Despite the current unpopularity of fracking among many Democrats its increase was a direct product of Obama’s plan to deal with the 2008 economic crisis by making the United States an energy exporter. Under Obama oil production in the US increased 80 percent and 80 percent of that number was due to expansion of fracking. This drove the US to become a world leader in energy production and the pipelines cutting through indignous lands is his legacy.
And most importantly there is the question of Obama and Black America. During his years in office Black America lost half its total wealth. Of the Obama presidency, scholar Keeanga-Yamahtta Taylor writes: “Far from ‘benefiting’ African American communities, Obama’s policies—shaped largely by neoliberalism and the idea that privatization of public services is preferable to an expansion of the state, even in times of dire economic crisis—have been particularly harmful to Black communities.” Obama’s “Chicago boy” Arne Duncan carried out sweeping corporate school deform, especially impacting Black communities. And Obama presided over the largest wave of protest about racism and police violence with the Black Lives Matter movement, sometimes offering sympathetic platitudes and sometimes calling Black protesters “criminals and thugs.”

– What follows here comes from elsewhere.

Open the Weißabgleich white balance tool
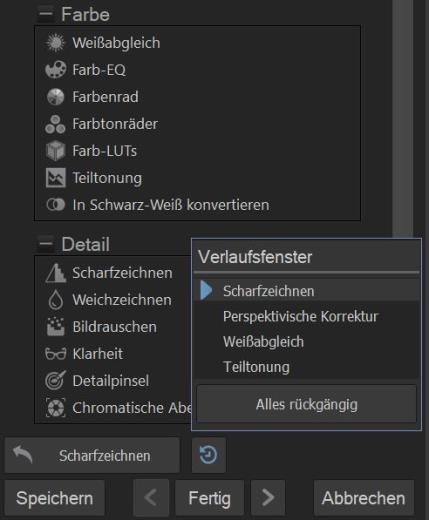pos(103,43)
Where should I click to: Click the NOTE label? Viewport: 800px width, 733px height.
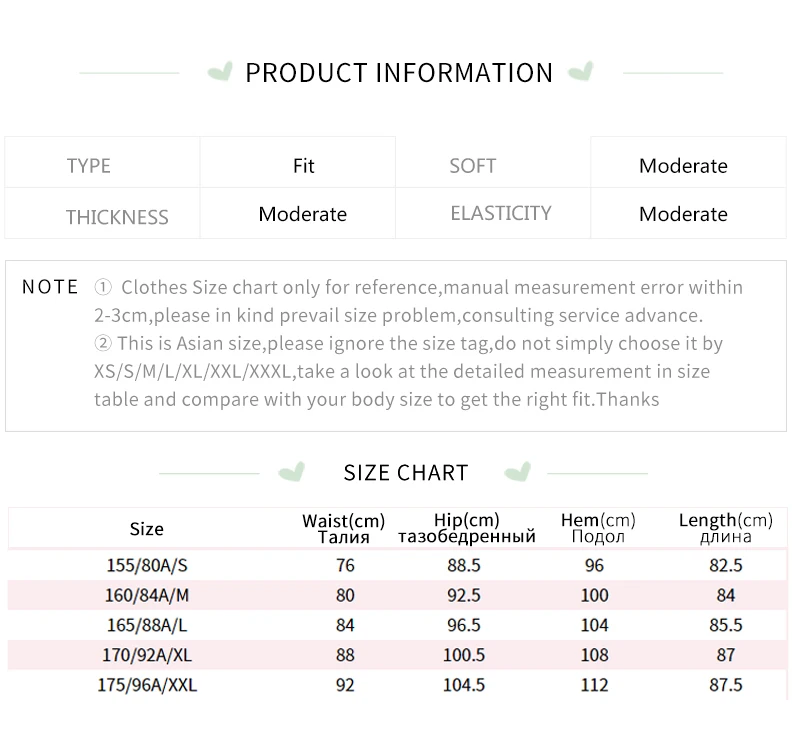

This short survey barely scratches the real legacy of the Obama and Biden administration that Sanders has left relatively untouched. This should be a lesson not just for Sanders but any left-wing electoral venture. Ideological intransigence was Bernie’s strength and his insistence on struggle and fighting the 1% was the reason for his surge. His reluctance to pull back the curtain on the Obama glory days blunted his own chief source of strength and allowed the Democratic Party leaders to hide and justify the centrist status quo. If you are going to take on the billionaires and corporations, you should be prepared to take on the entirety of their machine. The Obama presidency continues to cast a long shadow. It’s time we shine a light to clear a way past it.